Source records
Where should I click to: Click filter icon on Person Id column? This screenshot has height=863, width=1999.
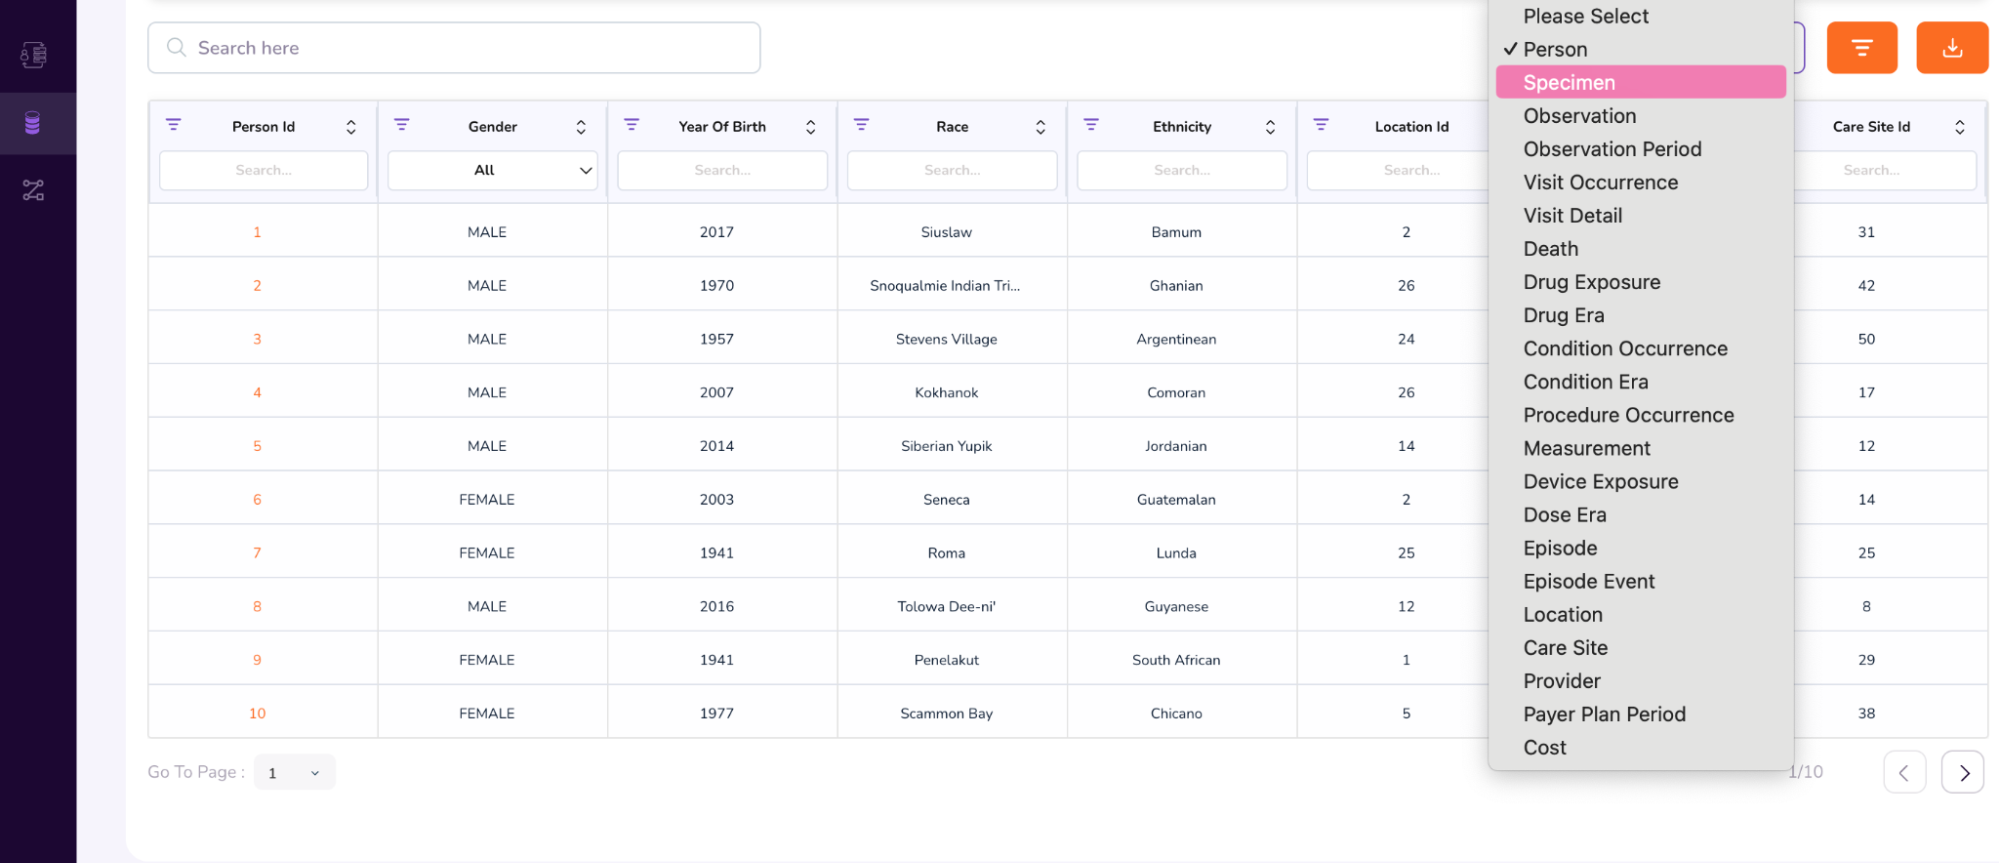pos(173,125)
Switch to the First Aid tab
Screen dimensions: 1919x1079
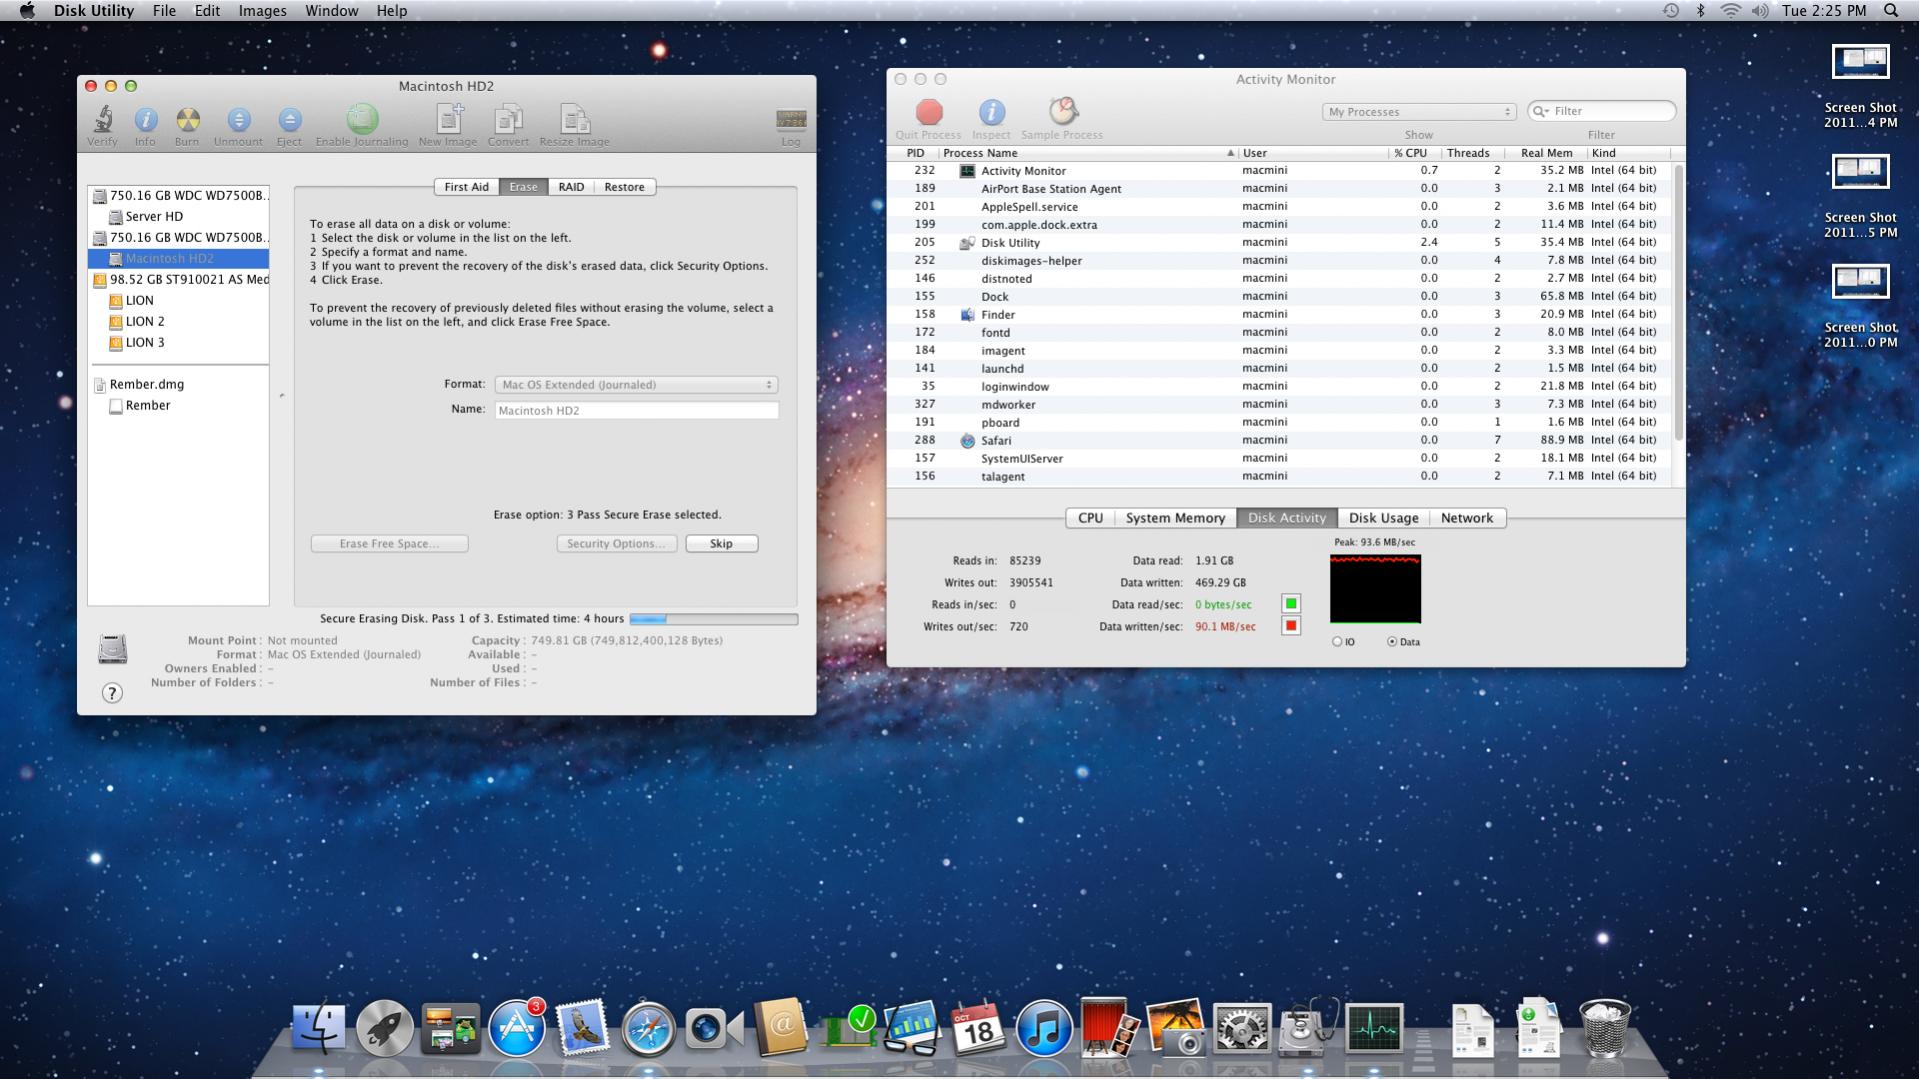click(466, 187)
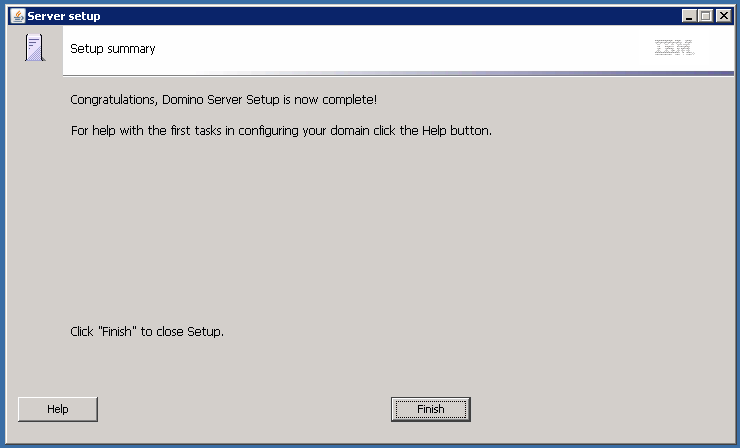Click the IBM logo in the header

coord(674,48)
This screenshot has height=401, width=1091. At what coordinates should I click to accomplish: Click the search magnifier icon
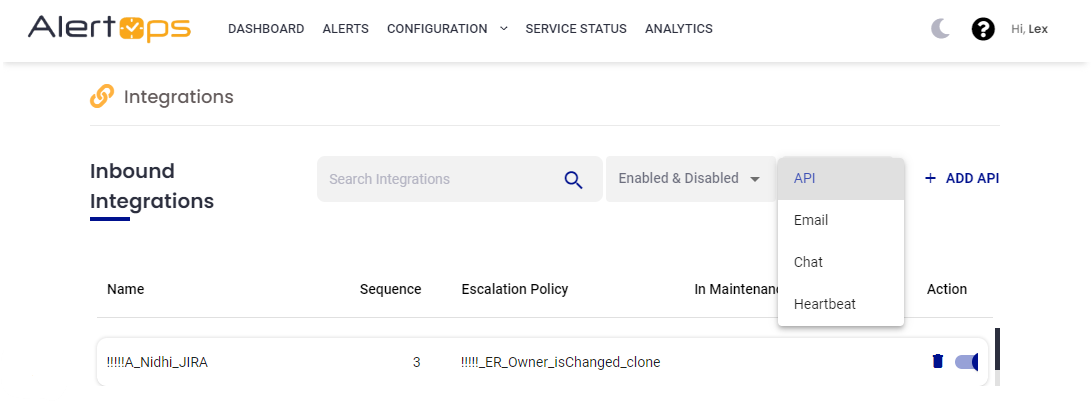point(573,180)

EXERCISE BRIEF —
Write out the entries word for word. Skip the pictures.

SOLUTION —
Where should I click to: Click filter icon on Person Id column? This screenshot has height=863, width=1999.
pos(173,125)
Switch to the First Aid tab
Screen dimensions: 1919x1079
click(466, 187)
Click the IBM logo in the header

coord(674,48)
This screenshot has height=401, width=1091. At what coordinates should I click to accomplish: Click the search magnifier icon
point(573,180)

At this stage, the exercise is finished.